Passage shown

________________________

This logic of transformation applies at all levels:
the Forum acts both as an accelerator for early-stage projects and a catalyst for internal transitions within international organizations.

“There are two parallel paths: those of the solution providers, and those of existing structures.
Our job is to support the former and transition the latter toward impact.”

It is no longer just about innovating, but about making every project intelligible to impact finance — that is, legible, measurable, and credible to investors.

Investors find what they are looking for: structured, audited, and socially robust proposals.
NGOs learn to adapt their culture to funding requirements without betraying their mission.
And public authorities see a flexible tool to amplify their cooperation policies without increasing public debt.

An Embraced Humility: Letting Results Speak for a New Kind of Multilateralism

The Geneva Forum anticipates a profound shift in the City’s role.
If Geneva has long embodied global diplomacy, it could now become the symbol of cooperative engineering: a place where diplomats, scientists, entrepreneurs, financiers, and citizens learn to co-design viable and measurable solutions.

The goal is not to replace institutions, but to equip them.
By proposing to standardize, simplify, and energize how projects are conceived, monitored, and financed, the Forum restores the legibility and agility of the UN system while offering impact finance a pipeline of credible, measurable, SDG-aligned projects.

Unlike other major international gatherings, the Geneva Forum embraces deliberate discretion.
No grand announcements, little flashy communication — but a steady stream of concrete and lasting achievements.

“Our role is not to be visible, but to be useful,” summarizes Thomas Egli. This assertive yet humble stance likely explains the Forum’s longevity and credibility: it attracts sincere actors, more interested in building than in shining.

________________________

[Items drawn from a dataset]
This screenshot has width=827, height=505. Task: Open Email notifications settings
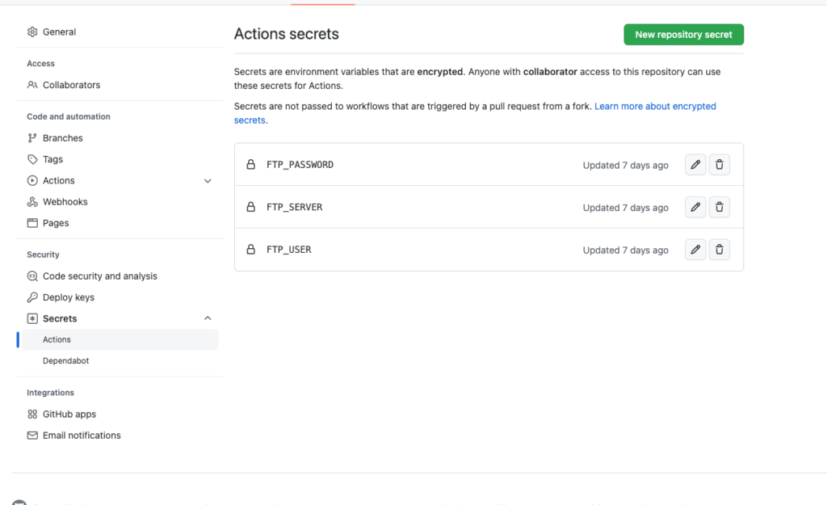coord(81,436)
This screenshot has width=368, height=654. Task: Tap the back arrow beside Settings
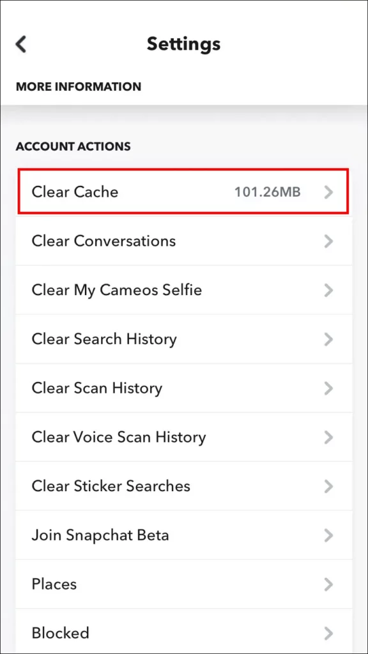pos(21,44)
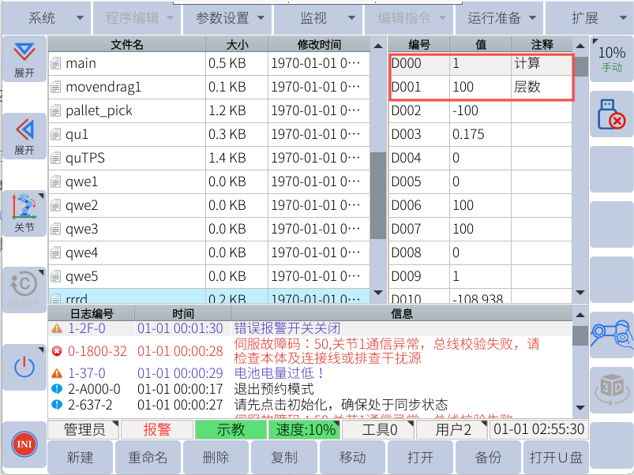This screenshot has height=475, width=634.
Task: Click the Open USB drive button
Action: tap(556, 458)
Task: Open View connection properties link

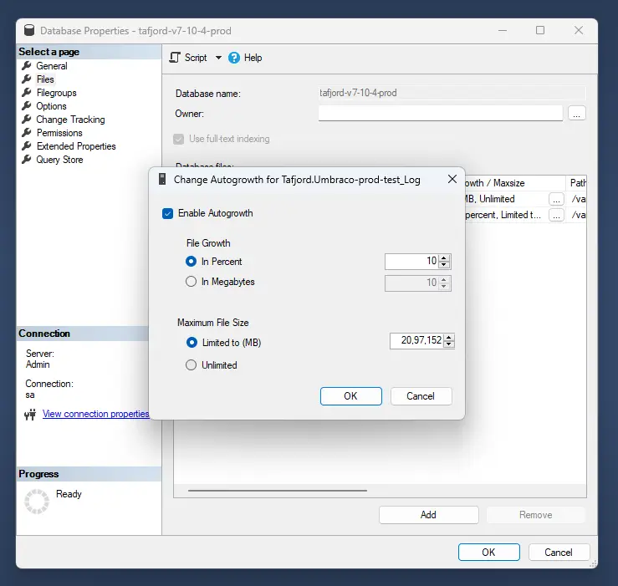Action: (95, 414)
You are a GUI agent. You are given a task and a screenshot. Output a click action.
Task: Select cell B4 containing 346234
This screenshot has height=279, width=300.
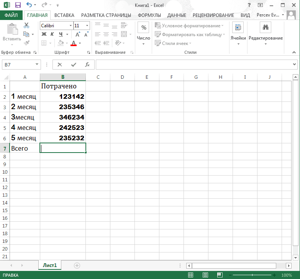(63, 117)
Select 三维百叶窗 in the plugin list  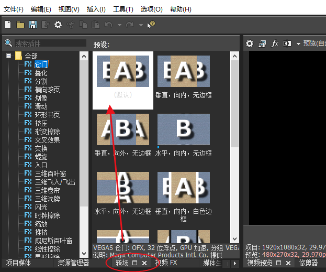click(x=50, y=173)

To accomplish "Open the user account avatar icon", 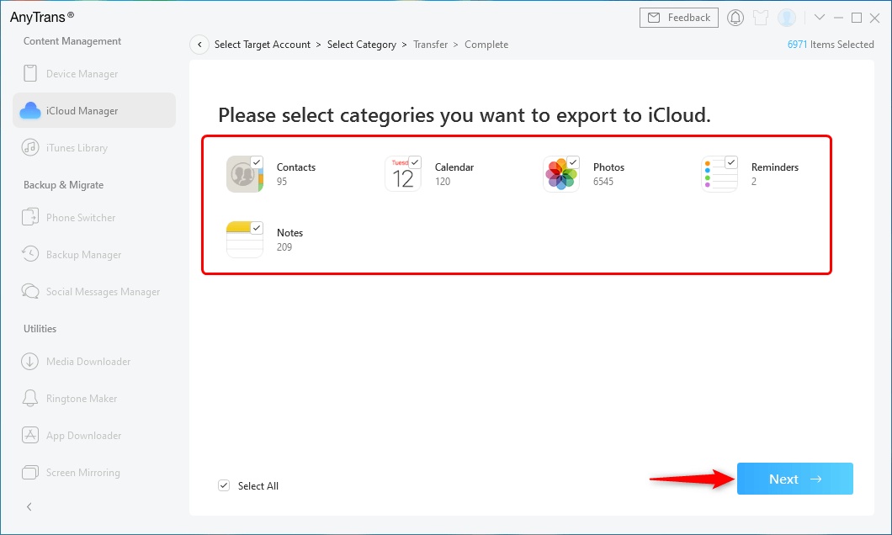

________________________

Set of tasks
**A.** In the passage on the Geneva Forum, who is quoted as saying that the Forum's role is not to be visible but to be useful?
**B.** Continue the passage on the Geneva Forum from its final sentence, keeping its formal register.

Numbered answers
**A.** Thomas Egli.

**B.**
From Words to Repair

In 2025, as the FAGI and other actors seek to prevent the fragmentation of International Geneva, the Geneva Forum proposes a model of unity:
a cooperative, participatory, and economically realistic platform capable of bringing together scientists, financiers, diplomats, and citizens around a common language — that of impact measurement.

“Geneva doesn’t need to speak louder,” concludes Thomas Egli, “it needs to be legible. So that those who want to help can finally understand where to act. This is an incredible opportunity to stand out, now that this situation has become global.”

In a century where trust has become the rarest resource, this ambition feels almost revolutionary.
Making the world legible again — this may well be Geneva’s greatest contribution to the planet.

The bet is bold: to make Geneva not the place where the world is discussed, but the place where it is repaired — together.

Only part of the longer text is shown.